Shimmering Light, Roseberry Topping,
My ‘Skyscapes Watercolours’ original paintings result from the fusion of my long standing interests in meteorology – in particular the study of clouds (nephology) – and watercolour painting.
I have a long-standing interest in meteorology, and I am a member of the Royal Meteorological Society and the ‘Cloud Appreciation Society’. This interest is reflected in my skyscapes watercolours.
The science of clouds was advanced in the early nineteenth century by Luke Howard’s classification of clouds. Howard’s work influenced Turner, Constable and many other painters in their rendering of skyscapes.

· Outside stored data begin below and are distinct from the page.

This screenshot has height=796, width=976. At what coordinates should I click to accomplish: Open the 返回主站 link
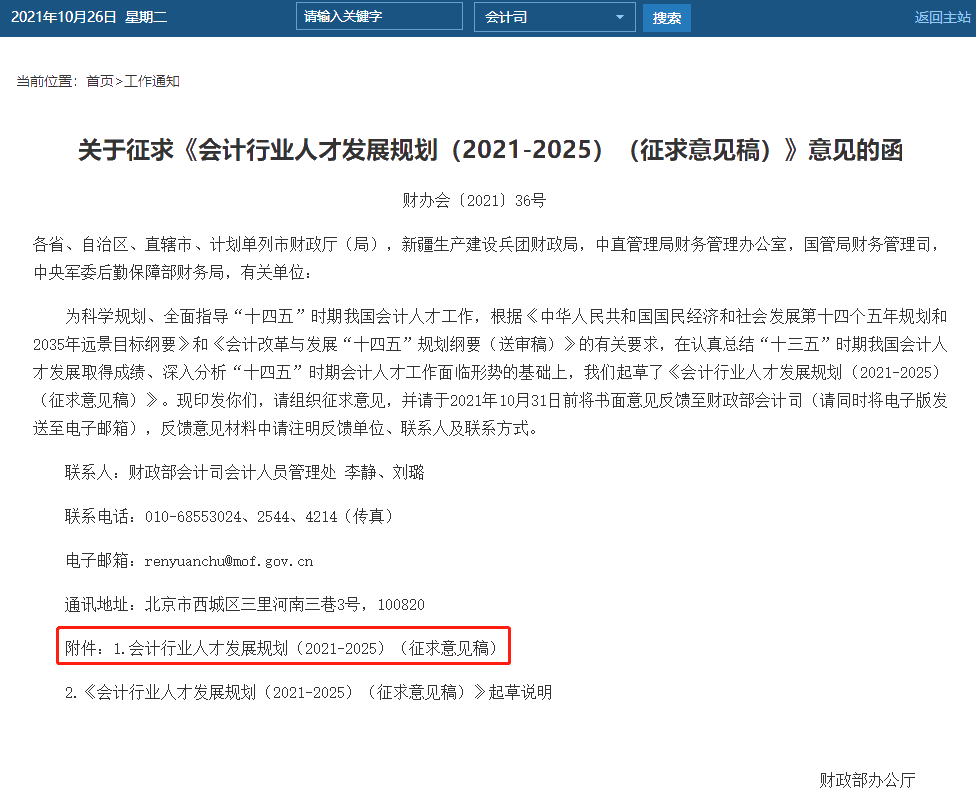click(941, 17)
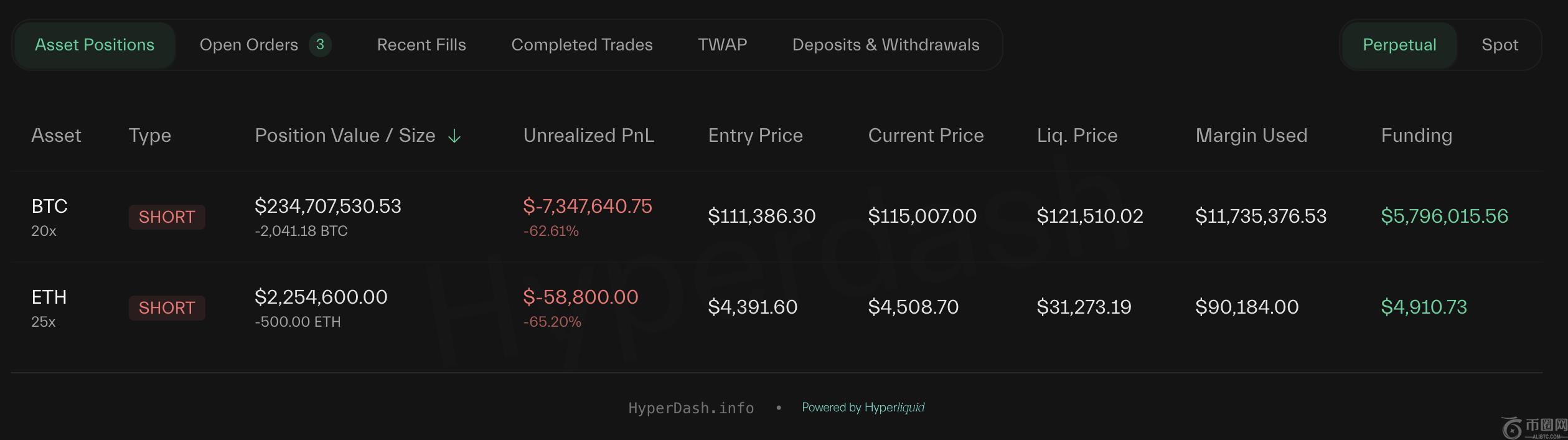This screenshot has height=440, width=1568.
Task: View Deposits & Withdrawals tab
Action: [886, 45]
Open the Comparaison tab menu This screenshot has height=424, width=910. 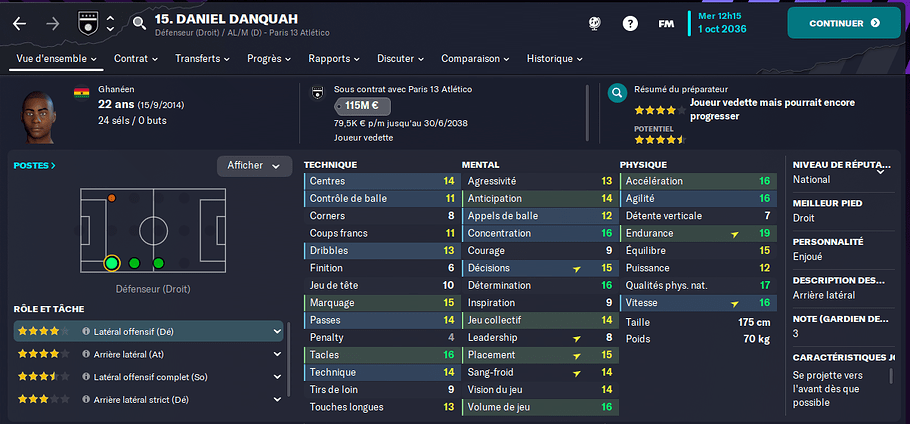click(x=475, y=59)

For me, the skies are an endless source of interest and variety. They are also a source of emotional impact; it is worth noting that Constable saw the sky as the ‘chief organ of sentiment’ in a landscape painting.

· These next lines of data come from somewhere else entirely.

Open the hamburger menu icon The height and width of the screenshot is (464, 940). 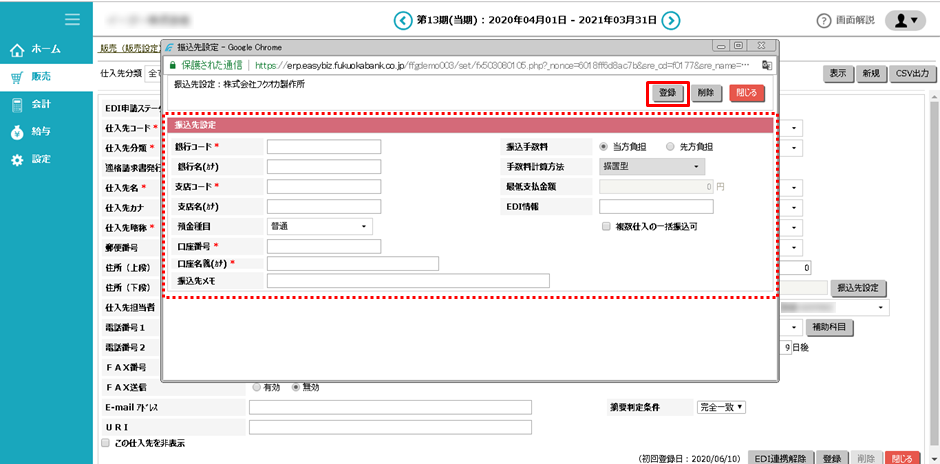click(x=72, y=19)
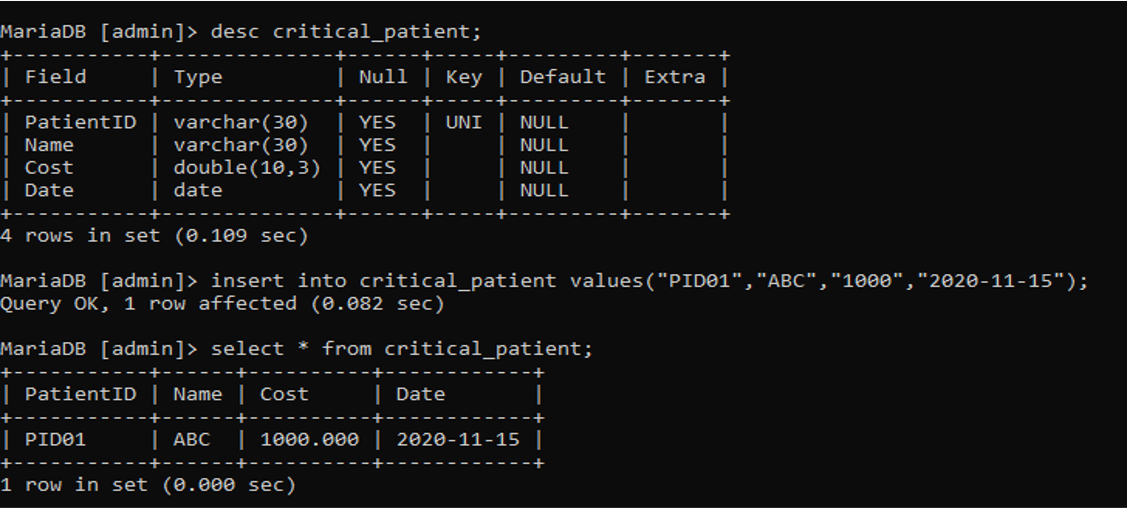Click the 'Default' column header
Image resolution: width=1127 pixels, height=508 pixels.
pos(563,77)
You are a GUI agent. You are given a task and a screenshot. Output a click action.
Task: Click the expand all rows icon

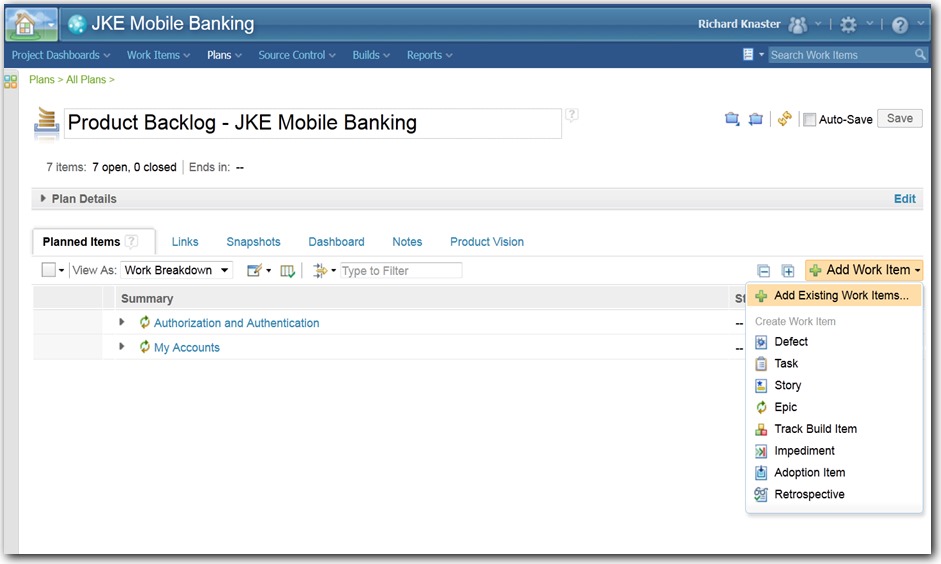788,271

In most of my skyscapes watercolours, the sky is the dominant subject. In this painting I have depicted the light of the sky over Roseberry Topping, a local landmark in North Yorkshire. The landmark, over 300 metres high, is named after the Norse God Odin, and features on Chris Rea’s song ‘Chisel Hill’. As such it has important historical and cultural references and I wanted to give the painting a shimmering, ethereal quality. I adopted the ‘wet on wet’ approach using several stages of watercolour washes, using a limited palette. The painting is all about the play of light from the clouds onto the hill below, emphasising the contrast between the dark hill top and the lower slopes bathed in light.